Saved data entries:
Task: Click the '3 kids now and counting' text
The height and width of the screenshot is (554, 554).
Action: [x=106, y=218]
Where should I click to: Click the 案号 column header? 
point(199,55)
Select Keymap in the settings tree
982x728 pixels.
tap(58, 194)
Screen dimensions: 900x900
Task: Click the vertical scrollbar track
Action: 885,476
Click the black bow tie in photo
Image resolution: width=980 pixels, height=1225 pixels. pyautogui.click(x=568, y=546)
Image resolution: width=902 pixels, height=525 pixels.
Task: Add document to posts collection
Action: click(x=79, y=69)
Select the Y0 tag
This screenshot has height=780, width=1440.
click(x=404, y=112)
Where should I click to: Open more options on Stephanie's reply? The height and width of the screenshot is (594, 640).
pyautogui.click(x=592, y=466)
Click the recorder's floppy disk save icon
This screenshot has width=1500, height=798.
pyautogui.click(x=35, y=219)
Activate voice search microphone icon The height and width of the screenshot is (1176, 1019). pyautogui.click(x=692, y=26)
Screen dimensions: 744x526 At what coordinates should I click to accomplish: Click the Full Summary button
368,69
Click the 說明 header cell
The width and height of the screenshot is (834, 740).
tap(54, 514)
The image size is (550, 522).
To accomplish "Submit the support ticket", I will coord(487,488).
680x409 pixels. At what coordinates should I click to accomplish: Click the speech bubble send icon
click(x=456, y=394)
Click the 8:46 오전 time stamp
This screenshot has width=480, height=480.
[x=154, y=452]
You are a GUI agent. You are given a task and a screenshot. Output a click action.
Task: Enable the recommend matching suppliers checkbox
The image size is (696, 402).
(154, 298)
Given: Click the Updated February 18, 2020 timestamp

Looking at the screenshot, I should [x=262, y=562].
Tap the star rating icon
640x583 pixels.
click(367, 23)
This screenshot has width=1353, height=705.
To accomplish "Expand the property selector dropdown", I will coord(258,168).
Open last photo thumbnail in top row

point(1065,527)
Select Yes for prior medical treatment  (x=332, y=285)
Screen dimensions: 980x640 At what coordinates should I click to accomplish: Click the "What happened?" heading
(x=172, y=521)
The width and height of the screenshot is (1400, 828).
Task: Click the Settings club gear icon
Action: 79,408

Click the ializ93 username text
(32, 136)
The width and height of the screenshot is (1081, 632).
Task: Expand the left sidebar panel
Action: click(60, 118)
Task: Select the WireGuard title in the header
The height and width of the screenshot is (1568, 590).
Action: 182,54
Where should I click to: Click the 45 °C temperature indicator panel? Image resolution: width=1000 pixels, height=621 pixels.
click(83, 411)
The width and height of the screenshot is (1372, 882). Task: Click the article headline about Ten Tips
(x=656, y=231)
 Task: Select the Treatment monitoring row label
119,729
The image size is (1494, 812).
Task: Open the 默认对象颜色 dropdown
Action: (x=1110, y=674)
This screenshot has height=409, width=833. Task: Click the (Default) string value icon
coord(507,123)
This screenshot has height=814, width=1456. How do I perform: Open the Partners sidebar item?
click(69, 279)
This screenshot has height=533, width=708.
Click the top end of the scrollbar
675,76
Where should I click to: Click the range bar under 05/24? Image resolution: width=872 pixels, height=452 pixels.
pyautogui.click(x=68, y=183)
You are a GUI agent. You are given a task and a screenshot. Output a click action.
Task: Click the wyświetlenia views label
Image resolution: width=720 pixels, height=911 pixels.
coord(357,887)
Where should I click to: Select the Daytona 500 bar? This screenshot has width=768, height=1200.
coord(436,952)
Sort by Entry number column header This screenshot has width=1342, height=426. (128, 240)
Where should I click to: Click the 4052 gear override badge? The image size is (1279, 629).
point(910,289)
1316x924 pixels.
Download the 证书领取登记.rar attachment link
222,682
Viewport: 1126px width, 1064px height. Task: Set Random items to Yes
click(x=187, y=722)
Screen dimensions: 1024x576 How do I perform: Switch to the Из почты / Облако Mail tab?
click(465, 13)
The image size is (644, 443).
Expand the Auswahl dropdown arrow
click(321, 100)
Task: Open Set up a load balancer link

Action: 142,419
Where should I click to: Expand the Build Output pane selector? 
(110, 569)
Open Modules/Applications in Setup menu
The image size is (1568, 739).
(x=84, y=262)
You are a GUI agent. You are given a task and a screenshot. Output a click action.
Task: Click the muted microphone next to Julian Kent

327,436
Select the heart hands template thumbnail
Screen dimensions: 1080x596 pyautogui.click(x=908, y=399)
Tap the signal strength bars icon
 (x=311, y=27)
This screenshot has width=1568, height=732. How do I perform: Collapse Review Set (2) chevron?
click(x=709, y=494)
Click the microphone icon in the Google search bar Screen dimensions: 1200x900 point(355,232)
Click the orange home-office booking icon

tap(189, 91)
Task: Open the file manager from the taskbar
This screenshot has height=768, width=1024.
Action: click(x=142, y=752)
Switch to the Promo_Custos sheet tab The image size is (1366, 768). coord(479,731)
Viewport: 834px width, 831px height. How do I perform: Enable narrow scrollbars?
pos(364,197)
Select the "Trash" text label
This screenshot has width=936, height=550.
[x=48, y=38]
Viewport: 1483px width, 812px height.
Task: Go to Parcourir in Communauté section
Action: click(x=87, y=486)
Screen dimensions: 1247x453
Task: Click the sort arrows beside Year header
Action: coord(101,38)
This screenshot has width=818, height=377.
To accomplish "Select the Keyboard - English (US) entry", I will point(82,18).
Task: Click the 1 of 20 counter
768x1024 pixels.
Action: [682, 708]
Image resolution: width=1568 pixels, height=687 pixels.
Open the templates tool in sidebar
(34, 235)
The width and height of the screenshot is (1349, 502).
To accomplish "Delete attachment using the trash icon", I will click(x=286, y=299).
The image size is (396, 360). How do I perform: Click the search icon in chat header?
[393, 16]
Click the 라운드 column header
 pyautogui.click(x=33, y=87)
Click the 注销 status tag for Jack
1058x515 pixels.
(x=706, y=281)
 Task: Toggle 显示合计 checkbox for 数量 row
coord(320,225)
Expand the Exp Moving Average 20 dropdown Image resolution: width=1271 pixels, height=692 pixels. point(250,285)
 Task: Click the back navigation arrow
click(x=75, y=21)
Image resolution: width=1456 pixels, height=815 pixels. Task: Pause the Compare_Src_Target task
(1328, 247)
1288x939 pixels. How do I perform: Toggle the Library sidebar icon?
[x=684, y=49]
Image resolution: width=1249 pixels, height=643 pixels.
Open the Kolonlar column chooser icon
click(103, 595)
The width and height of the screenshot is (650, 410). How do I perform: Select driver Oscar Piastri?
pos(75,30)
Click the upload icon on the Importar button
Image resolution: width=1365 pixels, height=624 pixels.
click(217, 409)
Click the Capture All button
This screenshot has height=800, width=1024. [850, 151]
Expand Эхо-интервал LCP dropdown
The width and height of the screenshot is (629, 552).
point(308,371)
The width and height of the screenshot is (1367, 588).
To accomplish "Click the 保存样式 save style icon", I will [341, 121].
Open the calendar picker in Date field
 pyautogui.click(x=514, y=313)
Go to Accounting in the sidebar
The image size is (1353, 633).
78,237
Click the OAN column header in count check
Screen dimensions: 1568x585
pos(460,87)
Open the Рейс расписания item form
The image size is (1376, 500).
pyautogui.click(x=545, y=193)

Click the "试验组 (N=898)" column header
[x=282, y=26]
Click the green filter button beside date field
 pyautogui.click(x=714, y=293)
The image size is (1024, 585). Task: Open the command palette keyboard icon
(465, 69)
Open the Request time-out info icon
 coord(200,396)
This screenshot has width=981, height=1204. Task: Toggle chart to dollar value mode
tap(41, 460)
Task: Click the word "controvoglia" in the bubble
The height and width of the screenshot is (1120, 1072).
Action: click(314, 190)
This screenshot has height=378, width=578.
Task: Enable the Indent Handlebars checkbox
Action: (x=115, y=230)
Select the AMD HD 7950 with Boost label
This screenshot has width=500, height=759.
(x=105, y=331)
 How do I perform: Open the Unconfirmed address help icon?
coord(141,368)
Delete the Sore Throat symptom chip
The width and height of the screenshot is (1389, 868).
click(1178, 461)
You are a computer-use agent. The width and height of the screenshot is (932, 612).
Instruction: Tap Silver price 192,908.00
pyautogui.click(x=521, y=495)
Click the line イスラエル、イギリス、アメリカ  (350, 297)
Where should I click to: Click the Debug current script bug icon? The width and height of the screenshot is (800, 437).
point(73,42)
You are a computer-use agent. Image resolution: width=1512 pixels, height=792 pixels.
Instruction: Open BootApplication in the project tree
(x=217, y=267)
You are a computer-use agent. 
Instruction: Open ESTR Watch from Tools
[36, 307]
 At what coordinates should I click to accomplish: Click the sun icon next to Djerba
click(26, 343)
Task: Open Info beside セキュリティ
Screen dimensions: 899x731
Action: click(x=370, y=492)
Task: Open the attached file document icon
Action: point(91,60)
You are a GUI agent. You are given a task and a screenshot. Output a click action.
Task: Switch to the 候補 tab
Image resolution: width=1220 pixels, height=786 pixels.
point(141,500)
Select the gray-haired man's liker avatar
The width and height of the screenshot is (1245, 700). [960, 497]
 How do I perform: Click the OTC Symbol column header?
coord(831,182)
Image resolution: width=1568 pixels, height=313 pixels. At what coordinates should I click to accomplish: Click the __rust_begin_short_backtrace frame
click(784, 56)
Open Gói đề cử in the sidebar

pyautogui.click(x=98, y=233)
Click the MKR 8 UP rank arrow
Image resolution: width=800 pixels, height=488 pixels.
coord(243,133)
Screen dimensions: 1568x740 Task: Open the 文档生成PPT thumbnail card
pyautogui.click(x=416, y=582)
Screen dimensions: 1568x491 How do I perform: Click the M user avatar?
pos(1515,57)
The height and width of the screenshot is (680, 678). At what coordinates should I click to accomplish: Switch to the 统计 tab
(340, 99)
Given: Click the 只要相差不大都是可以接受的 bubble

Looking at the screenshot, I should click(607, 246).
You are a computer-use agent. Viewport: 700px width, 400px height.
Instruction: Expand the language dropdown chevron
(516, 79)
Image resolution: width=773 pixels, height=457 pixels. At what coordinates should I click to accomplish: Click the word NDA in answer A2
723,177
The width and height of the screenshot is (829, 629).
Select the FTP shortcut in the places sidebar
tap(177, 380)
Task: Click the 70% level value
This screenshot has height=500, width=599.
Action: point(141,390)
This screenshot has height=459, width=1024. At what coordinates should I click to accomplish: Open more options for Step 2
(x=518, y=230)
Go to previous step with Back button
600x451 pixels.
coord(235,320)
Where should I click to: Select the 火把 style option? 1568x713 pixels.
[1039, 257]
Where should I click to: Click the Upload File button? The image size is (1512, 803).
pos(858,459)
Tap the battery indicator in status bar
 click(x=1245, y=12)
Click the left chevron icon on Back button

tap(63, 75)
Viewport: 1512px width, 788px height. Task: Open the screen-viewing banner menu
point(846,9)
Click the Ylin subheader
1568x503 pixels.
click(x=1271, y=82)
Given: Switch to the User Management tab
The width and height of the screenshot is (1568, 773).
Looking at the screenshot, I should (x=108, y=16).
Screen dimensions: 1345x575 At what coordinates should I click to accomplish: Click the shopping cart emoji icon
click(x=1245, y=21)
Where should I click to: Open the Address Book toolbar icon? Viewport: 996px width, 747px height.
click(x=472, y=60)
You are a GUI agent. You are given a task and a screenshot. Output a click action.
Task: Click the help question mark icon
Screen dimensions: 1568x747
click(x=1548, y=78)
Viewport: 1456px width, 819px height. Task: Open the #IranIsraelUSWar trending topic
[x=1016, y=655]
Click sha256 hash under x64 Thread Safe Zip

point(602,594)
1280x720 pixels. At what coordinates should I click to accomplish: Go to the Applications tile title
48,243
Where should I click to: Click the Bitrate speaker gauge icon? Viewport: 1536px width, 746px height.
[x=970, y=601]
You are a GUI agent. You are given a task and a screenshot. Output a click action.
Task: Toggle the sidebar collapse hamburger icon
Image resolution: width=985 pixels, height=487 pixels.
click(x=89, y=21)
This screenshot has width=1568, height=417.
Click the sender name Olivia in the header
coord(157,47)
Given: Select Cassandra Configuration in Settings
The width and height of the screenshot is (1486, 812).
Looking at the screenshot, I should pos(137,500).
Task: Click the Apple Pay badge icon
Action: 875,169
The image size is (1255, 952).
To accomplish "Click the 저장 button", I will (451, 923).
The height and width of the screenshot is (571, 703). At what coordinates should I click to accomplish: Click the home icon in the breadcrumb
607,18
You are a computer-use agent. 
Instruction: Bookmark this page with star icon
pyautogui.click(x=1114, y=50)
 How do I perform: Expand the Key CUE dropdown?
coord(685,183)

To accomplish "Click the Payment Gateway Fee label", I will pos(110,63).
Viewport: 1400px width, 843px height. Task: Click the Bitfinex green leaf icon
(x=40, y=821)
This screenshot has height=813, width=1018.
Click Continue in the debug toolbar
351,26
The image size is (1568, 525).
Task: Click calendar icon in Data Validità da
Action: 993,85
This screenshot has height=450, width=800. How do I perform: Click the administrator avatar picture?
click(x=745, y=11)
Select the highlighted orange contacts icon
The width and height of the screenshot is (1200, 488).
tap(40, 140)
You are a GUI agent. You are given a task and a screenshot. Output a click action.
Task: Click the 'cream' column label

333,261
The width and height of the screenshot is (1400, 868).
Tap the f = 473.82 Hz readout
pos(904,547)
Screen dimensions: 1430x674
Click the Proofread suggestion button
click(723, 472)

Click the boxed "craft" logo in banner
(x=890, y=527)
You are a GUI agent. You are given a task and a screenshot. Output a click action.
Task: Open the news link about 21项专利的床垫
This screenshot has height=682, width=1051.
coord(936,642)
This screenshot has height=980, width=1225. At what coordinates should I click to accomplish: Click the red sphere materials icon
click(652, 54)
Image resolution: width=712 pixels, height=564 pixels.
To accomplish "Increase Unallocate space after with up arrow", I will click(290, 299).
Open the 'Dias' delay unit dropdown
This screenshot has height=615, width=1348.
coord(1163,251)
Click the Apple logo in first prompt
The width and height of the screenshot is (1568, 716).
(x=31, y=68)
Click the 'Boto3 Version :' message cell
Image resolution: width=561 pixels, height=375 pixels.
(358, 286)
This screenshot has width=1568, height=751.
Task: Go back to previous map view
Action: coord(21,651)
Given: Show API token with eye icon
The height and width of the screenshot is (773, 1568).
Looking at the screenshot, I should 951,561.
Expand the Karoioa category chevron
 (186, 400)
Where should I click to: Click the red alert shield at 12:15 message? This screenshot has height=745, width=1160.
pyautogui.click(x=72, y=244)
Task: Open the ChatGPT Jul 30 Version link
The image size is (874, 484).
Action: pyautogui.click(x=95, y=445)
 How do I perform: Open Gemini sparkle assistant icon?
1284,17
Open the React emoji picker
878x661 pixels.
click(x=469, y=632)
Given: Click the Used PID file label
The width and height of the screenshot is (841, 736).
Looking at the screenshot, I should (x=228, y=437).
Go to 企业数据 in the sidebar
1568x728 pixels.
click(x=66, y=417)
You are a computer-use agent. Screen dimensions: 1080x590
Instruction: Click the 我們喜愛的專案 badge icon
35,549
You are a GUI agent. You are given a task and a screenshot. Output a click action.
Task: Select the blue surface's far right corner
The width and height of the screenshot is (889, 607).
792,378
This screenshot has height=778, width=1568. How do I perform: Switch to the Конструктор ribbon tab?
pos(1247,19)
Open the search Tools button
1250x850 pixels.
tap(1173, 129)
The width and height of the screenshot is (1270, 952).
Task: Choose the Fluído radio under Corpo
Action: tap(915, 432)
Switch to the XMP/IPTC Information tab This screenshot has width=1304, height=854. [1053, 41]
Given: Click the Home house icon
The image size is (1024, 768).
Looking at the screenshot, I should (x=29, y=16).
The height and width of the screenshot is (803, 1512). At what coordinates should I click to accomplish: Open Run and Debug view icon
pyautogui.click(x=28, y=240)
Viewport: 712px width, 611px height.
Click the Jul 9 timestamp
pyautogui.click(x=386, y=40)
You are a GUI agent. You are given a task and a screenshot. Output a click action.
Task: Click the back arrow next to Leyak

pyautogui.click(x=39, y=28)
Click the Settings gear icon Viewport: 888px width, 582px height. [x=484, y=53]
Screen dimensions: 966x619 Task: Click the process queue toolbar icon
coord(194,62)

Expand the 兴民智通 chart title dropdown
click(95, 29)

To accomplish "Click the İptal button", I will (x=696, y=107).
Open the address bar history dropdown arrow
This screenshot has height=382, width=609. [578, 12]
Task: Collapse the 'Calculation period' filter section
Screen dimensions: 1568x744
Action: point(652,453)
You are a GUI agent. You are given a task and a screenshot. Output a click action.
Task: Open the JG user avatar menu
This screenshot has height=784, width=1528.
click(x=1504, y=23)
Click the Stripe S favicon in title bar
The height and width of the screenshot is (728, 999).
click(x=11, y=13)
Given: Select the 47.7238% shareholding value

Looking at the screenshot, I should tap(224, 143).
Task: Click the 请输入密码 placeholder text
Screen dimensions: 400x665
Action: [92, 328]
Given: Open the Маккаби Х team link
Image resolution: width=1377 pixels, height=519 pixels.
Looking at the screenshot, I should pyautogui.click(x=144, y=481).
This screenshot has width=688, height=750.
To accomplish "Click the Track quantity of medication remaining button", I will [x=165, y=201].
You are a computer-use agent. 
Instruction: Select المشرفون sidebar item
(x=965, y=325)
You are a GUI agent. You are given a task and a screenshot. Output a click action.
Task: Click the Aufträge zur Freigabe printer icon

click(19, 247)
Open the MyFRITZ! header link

* _PROBLEM STATEMENT_
When a line among the entries contains "will", pull that line out.

* _WRITTEN ANSWER_
To accomplish "Submit the support ticket", I will coord(487,488).
To accomplish "Expand the property selector dropdown", I will coord(258,168).
To accomplish "Select the Keyboard - English (US) entry", I will point(82,18).
To accomplish "Delete attachment using the trash icon", I will click(x=286, y=299).
To accomplish "Click the 保存样式 save style icon", I will [341, 121].
To accomplish "Click the 저장 button", I will (451, 923).
To accomplish "Click the Payment Gateway Fee label", I will pos(110,63).
To accomplish "Increase Unallocate space after with up arrow", I will click(290, 299).
To accomplish "Click the İptal button", I will (x=696, y=107).
To accomplish "Click the Track quantity of medication remaining button", I will [x=165, y=201].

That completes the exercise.